TEXT:
Industry leaders and members of CHIME cited lack of clear, mandatory standards as a barrier to interoperability during a panel discussion last week at the 2013 eHealth Summit in Baltimore, hosted by CMS.  CHIME President and CEO Russ Branzell declared that non-compulsory standards hinder interoperability between HIEs and that the absence of mandatory standards slows systems down.  “The level of exponential complexity that the average organization and CIO is trying to manage during this time of reform transition is truly impossible,” he said, adding that an extension to meaningful use in 2014 would allow providers to get the process right.  John Glaser, CEO of Health Services at Siemens Healthcare, agreed stating, “we’re still learning” in terms of accountable care and meaningful use, and now is the time to “hold the trigger.” 

CentraState Medical Center Vice President and CIO Indranil “Neal” Ganguly also urged the need to get prescriptive on standards.  “Providers are spinning their wheels trying to solve inconsistent standards through mapping and it is taking an inordinate amount of time and money, which does not exist,” he said, while describing the complexities, given the five HIEs in his state of New Jersey. “The lack of standards is causing us tremendous waste in terms of getting to true value proposition.”

WORK ORDER:
Reproduce the entire passage above on interoperability standards word for word.

RECORD EXTRACTS:
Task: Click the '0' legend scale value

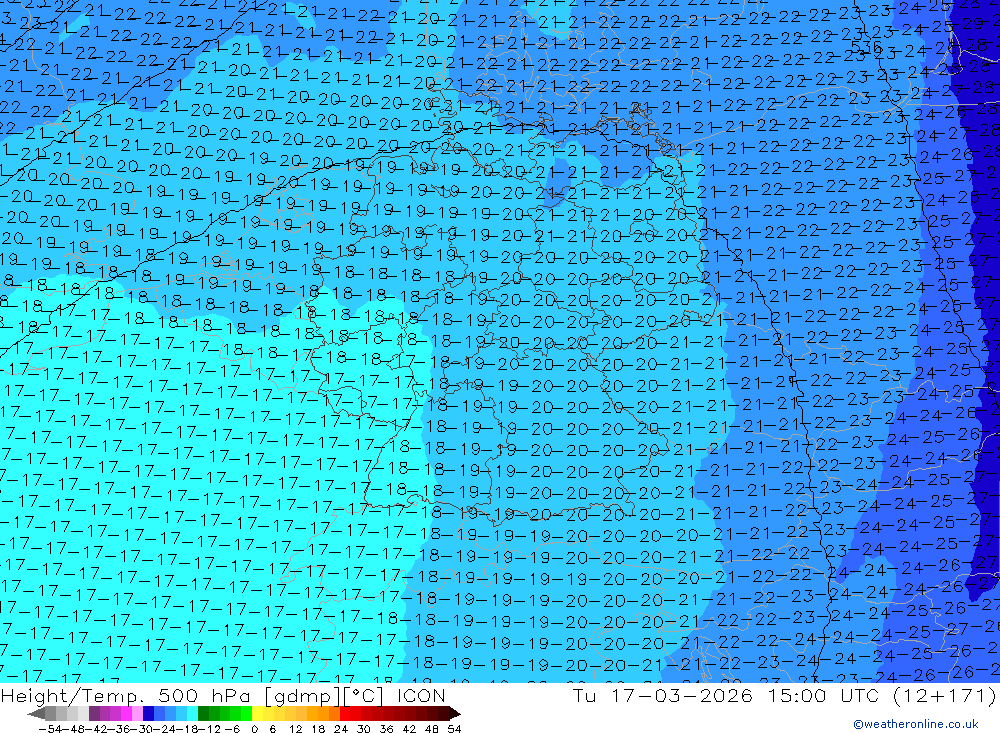Action: pos(253,727)
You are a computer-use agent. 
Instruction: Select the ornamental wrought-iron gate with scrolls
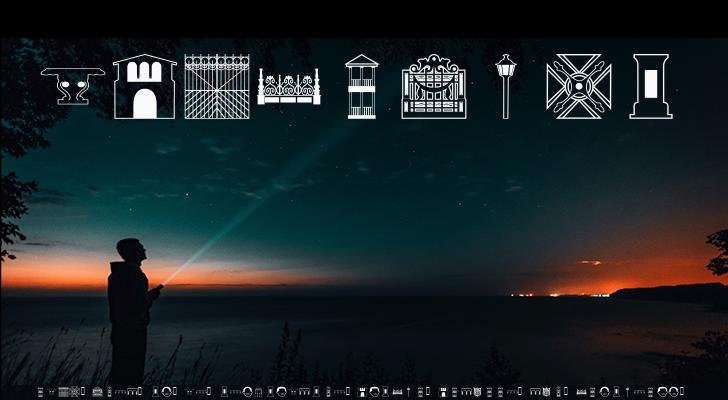coord(434,87)
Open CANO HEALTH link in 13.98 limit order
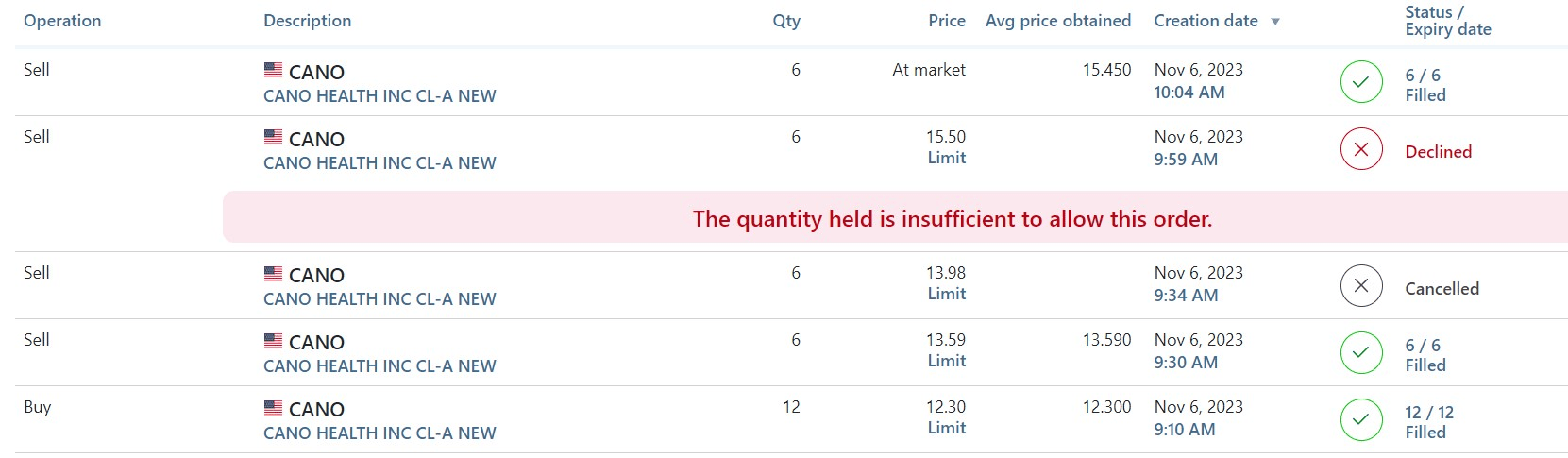Viewport: 1568px width, 458px height. pyautogui.click(x=379, y=299)
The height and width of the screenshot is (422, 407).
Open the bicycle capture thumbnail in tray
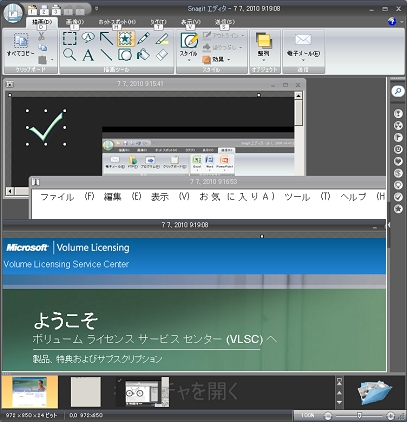click(x=142, y=393)
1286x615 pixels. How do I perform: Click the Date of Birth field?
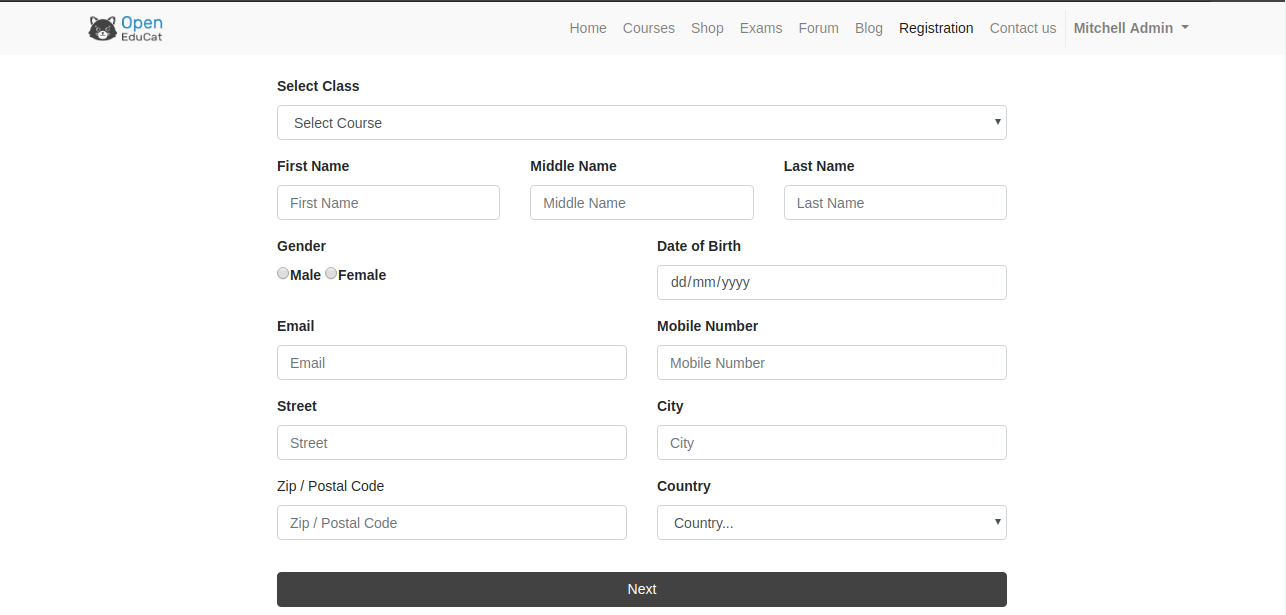(831, 282)
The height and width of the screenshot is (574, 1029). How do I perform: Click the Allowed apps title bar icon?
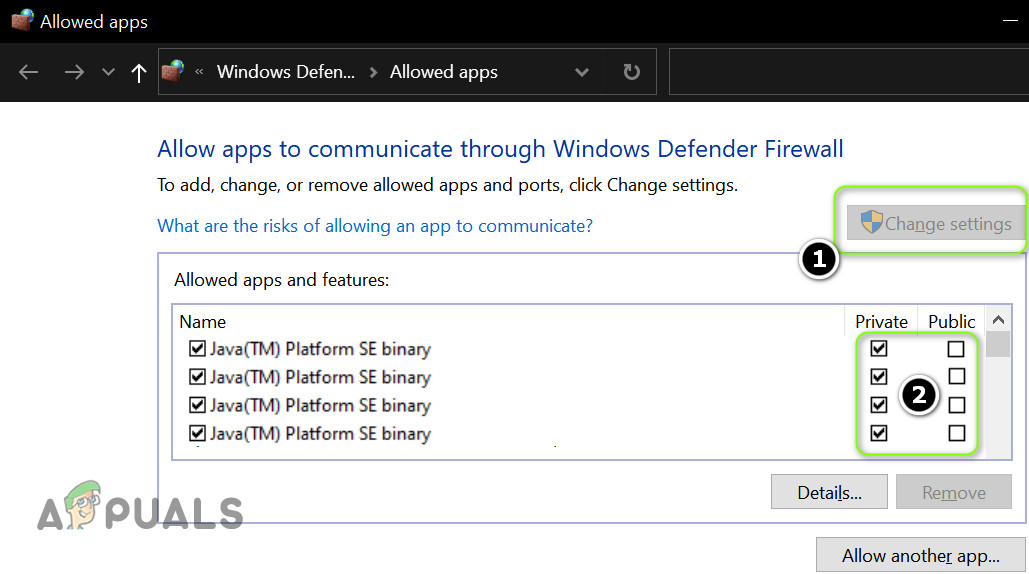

SOLUTION BELOW:
Industry leaders and members of CHIME cited lack of clear, mandatory standards as a barrier to interoperability during a panel discussion last week at the 2013 eHealth Summit in Baltimore, hosted by CMS.  CHIME President and CEO Russ Branzell declared that non-compulsory standards hinder interoperability between HIEs and that the absence of mandatory standards slows systems down.  “The level of exponential complexity that the average organization and CIO is trying to manage during this time of reform transition is truly impossible,” he said, adding that an extension to meaningful use in 2014 would allow providers to get the process right.  John Glaser, CEO of Health Services at Siemens Healthcare, agreed stating, “we’re still learning” in terms of accountable care and meaningful use, and now is the time to “hold the trigger.” 

CentraState Medical Center Vice President and CIO Indranil “Neal” Ganguly also urged the need to get prescriptive on standards.  “Providers are spinning their wheels trying to solve inconsistent standards through mapping and it is taking an inordinate amount of time and money, which does not exist,” he said, while describing the complexities, given the five HIEs in his state of New Jersey. “The lack of standards is causing us tremendous waste in terms of getting to true value proposition.”